Record list start
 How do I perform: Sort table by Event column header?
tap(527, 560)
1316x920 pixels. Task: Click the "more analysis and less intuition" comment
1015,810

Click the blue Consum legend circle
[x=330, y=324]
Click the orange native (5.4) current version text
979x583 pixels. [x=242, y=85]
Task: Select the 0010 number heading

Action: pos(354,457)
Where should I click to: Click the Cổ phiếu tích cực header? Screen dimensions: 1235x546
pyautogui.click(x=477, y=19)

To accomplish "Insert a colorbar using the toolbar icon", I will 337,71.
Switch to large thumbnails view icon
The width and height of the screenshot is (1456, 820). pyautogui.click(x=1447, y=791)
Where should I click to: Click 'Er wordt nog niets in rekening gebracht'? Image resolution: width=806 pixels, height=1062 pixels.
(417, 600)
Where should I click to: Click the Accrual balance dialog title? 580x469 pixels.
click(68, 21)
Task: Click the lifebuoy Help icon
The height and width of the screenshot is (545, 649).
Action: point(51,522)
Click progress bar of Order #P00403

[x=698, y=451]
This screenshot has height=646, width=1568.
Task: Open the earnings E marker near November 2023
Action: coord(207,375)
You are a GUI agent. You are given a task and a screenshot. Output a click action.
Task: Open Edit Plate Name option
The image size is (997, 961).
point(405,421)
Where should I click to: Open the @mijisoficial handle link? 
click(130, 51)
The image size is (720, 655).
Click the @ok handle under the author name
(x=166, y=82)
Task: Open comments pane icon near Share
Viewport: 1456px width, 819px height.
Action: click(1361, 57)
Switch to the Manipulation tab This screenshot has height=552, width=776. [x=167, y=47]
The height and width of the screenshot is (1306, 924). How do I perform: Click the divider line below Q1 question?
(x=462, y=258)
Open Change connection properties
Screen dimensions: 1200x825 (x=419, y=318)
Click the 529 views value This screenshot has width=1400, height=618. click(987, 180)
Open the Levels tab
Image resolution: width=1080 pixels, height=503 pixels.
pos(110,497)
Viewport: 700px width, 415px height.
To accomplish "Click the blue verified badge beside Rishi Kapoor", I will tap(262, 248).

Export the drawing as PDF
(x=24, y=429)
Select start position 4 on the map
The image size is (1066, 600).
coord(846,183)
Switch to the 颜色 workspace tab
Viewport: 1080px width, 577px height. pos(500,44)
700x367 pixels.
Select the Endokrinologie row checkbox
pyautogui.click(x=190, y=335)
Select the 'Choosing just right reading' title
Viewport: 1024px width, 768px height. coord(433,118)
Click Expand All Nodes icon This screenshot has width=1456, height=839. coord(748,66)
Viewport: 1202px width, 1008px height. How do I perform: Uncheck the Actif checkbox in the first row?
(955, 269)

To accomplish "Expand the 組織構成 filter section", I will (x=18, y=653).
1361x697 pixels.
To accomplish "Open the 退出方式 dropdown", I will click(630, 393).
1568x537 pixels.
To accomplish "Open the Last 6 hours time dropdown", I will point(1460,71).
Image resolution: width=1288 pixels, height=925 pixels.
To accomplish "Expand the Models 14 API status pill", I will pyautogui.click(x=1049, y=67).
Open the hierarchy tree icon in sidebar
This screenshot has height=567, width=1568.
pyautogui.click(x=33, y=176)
Record list end
**Requirements**
Rewrite the items above, substituting "Which spot should I click to" for each "Where should I click to" and keeping every other character the same.

**The result**
 How do I perform: Sort table by Event column header?
tap(527, 560)
1316x920 pixels. Task: Click the "more analysis and less intuition" comment
1015,810

Click the blue Consum legend circle
[x=330, y=324]
Click the orange native (5.4) current version text
979x583 pixels. [x=242, y=85]
Task: Select the 0010 number heading

Action: pos(354,457)
Which spot should I click to: Click the Cổ phiếu tích cực header? Screen dimensions: 1235x546
pyautogui.click(x=477, y=19)

To accomplish "Insert a colorbar using the toolbar icon", I will 337,71.
Switch to large thumbnails view icon
The width and height of the screenshot is (1456, 820). pyautogui.click(x=1447, y=791)
Which spot should I click to: Click 'Er wordt nog niets in rekening gebracht'? Image resolution: width=806 pixels, height=1062 pixels.
(417, 600)
Which spot should I click to: Click the Accrual balance dialog title? 580x469 pixels.
click(68, 21)
Task: Click the lifebuoy Help icon
The height and width of the screenshot is (545, 649).
Action: point(51,522)
Click progress bar of Order #P00403

[x=698, y=451]
This screenshot has height=646, width=1568.
Task: Open the earnings E marker near November 2023
Action: coord(207,375)
You are a GUI agent. You are given a task and a screenshot. Output a click action.
Task: Open Edit Plate Name option
The image size is (997, 961).
point(405,421)
Which spot should I click to: Open the @mijisoficial handle link? 
click(130, 51)
The image size is (720, 655).
Click the @ok handle under the author name
(x=166, y=82)
Task: Open comments pane icon near Share
Viewport: 1456px width, 819px height.
Action: click(1361, 57)
Switch to the Manipulation tab This screenshot has height=552, width=776. [x=167, y=47]
The height and width of the screenshot is (1306, 924). How do I perform: Click the divider line below Q1 question?
(x=462, y=258)
Open Change connection properties
Screen dimensions: 1200x825 (x=419, y=318)
Click the 529 views value This screenshot has width=1400, height=618. click(987, 180)
Open the Levels tab
Image resolution: width=1080 pixels, height=503 pixels.
pos(110,497)
Viewport: 700px width, 415px height.
To accomplish "Click the blue verified badge beside Rishi Kapoor", I will tap(262, 248).

Export the drawing as PDF
(x=24, y=429)
Select start position 4 on the map
The image size is (1066, 600).
coord(846,183)
Switch to the 颜色 workspace tab
Viewport: 1080px width, 577px height. pos(500,44)
700x367 pixels.
Select the Endokrinologie row checkbox
pyautogui.click(x=190, y=335)
Select the 'Choosing just right reading' title
Viewport: 1024px width, 768px height. coord(433,118)
Click Expand All Nodes icon This screenshot has width=1456, height=839. coord(748,66)
Viewport: 1202px width, 1008px height. How do I perform: Uncheck the Actif checkbox in the first row?
(955, 269)

To accomplish "Expand the 組織構成 filter section", I will (x=18, y=653).
1361x697 pixels.
To accomplish "Open the 退出方式 dropdown", I will click(630, 393).
1568x537 pixels.
To accomplish "Open the Last 6 hours time dropdown", I will point(1460,71).
Image resolution: width=1288 pixels, height=925 pixels.
To accomplish "Expand the Models 14 API status pill", I will pyautogui.click(x=1049, y=67).
Open the hierarchy tree icon in sidebar
This screenshot has height=567, width=1568.
pyautogui.click(x=33, y=176)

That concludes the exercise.